Le bailleur est un organisme social, dont la mission est notamment de loger des personnes en situation précaire. Il ne s’oppose pas à l’octroi d’un délai couvrant la trêve hivernale sous réserve du règlement de l’indemnité d’occupation et du reliquat de la dette. Il n’exclut pas la signature d’un nouveau bail si M. [P] [M] [S] respecte ses engagements.
A cet égard M.[P] [M] [S] s’est fortement mobilisé et a réalisé de réels efforts de paiement, démontrant ainsi sa bonne foi.
En raison de ces éléments et des difficultés actuelles de M. [P] [M] [S], il convient d’accorder un délai de 6 mois, soit jusqu’au 13 juin 2025, pour quitter le logement ou pouvoir espérer s’y maintenir s’il respecte parfaitement ses engagements, par la signature envisagée d’un nouveau contrat de location.
A l’expiration de ce délai il pourra, le cas échéant, être procédé à l’expulsion.
L’octroi de ces délais est toutefois subordonné à la poursuite du paiement régulier et ponctuel de l’indemnité d’occupation courante.
Il convient de rappeler que la trêve hivernale fixée par l’article L412-6 du code des procédures civiles d’exécution empêche en pratique l’expulsion entre le 1er novembre et le 31 mars et que, par dérogation au premier alinéa de ce texte, le sursis qui peut être accordé ne s’applique pas lorsque la mesure d’expulsion a été prononcée en raison d’une introduction sans droit ni titre dans le domicile d’autrui par voie de fait.

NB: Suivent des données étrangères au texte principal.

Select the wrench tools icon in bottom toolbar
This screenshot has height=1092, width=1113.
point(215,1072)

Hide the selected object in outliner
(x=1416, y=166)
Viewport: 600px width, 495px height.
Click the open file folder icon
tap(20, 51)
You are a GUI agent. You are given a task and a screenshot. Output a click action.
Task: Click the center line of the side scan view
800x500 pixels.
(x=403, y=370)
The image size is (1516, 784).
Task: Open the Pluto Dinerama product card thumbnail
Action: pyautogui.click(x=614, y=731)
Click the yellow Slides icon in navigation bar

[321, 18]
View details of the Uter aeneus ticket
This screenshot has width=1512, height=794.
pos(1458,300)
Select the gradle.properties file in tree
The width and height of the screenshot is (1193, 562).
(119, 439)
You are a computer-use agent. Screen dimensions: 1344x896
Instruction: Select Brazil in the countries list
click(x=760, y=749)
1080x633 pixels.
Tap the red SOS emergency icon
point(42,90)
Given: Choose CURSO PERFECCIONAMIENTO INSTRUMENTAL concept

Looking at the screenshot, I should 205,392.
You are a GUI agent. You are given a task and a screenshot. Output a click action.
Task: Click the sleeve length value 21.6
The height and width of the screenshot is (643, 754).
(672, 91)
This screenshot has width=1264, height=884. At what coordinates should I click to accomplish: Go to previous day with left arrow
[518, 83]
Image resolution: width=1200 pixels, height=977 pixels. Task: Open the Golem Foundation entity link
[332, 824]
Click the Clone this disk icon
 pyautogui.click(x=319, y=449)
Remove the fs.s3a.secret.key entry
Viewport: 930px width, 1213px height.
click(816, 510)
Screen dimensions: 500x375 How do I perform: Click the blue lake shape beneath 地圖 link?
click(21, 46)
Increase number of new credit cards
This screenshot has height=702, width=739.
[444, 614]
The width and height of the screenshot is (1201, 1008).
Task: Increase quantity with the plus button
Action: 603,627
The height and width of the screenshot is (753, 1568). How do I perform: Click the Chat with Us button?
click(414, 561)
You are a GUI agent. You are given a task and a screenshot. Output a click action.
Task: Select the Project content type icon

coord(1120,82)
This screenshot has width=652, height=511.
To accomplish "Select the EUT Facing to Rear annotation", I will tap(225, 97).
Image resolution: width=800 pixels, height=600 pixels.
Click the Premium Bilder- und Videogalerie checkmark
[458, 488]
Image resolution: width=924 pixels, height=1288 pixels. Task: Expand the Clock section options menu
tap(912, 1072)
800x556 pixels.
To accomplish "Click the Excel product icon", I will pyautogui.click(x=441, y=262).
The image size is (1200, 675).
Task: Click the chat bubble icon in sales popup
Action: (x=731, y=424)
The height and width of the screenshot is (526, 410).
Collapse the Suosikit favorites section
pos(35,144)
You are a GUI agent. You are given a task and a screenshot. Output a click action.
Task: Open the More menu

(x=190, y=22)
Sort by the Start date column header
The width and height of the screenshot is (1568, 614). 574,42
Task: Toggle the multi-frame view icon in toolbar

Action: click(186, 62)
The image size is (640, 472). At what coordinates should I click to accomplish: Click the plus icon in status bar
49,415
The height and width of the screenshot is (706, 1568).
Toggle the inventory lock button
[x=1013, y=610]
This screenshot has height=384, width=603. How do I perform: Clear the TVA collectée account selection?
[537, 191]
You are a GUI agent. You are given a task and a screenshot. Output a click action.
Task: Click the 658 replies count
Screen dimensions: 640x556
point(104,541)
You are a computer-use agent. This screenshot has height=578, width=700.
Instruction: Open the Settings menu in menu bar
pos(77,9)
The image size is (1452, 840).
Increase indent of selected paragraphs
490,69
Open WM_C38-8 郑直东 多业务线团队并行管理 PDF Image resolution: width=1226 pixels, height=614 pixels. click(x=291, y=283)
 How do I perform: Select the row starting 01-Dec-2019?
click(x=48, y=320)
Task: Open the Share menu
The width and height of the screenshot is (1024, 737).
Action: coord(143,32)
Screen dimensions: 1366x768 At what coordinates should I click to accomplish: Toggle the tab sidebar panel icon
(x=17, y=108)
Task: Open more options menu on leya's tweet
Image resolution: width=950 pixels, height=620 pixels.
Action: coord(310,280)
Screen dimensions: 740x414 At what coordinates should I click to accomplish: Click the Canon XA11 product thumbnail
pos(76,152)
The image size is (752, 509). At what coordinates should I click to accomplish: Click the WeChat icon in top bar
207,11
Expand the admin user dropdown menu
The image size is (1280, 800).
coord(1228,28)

En application de l’article L.412-5 du code des procédures civiles d’exécution, la présente décision sera adressée, par lettre simple au Préfet du Val-d’Oise, en vue de la prise en compte de la demande de relogement de l’occupant dans le cadre du plan départemental d’action pour le logement des personnes défavorisées.
La nature de la demande impose de laisser les dépens à la charge de M. [S] [P] [M].
PAR CES MOTIFS
LE JUGE DE L’EXÉCUTION,
Statuant par jugement en premier ressort et contradictoire, rendu par mise à disposition au greffe ;
Accorde à M. [P] [M] [S] un délai de 6 mois, soit jusqu’au 13 juin 2025 inclus pour se maintenir dans les lieux situés [Adresse 3] à [Localité 9] ;
Dit que ce délai est subordonné au paiement ponctuel et régulier de l’indemnité d’occupation ;
Dit qu’à défaut de paiement d’une seule mensualité, le délai sera caduc et l’expulsion pourra être poursuivie ;
Rappelle que la période de trêve hivernale empêchant en pratique l’expulsion s’étend du 1er novembre au 31 mars ;
Condamne M. [S] [P] [M] aux dépens ;
Dit que la présente décision sera adressée par le secrétariat-greffe, par lettre simple, au Préfet du VAL D’OISE – Service des Expulsions ;
Rappelle que la présente décision bénéficie de l’exécution provisoire de droit.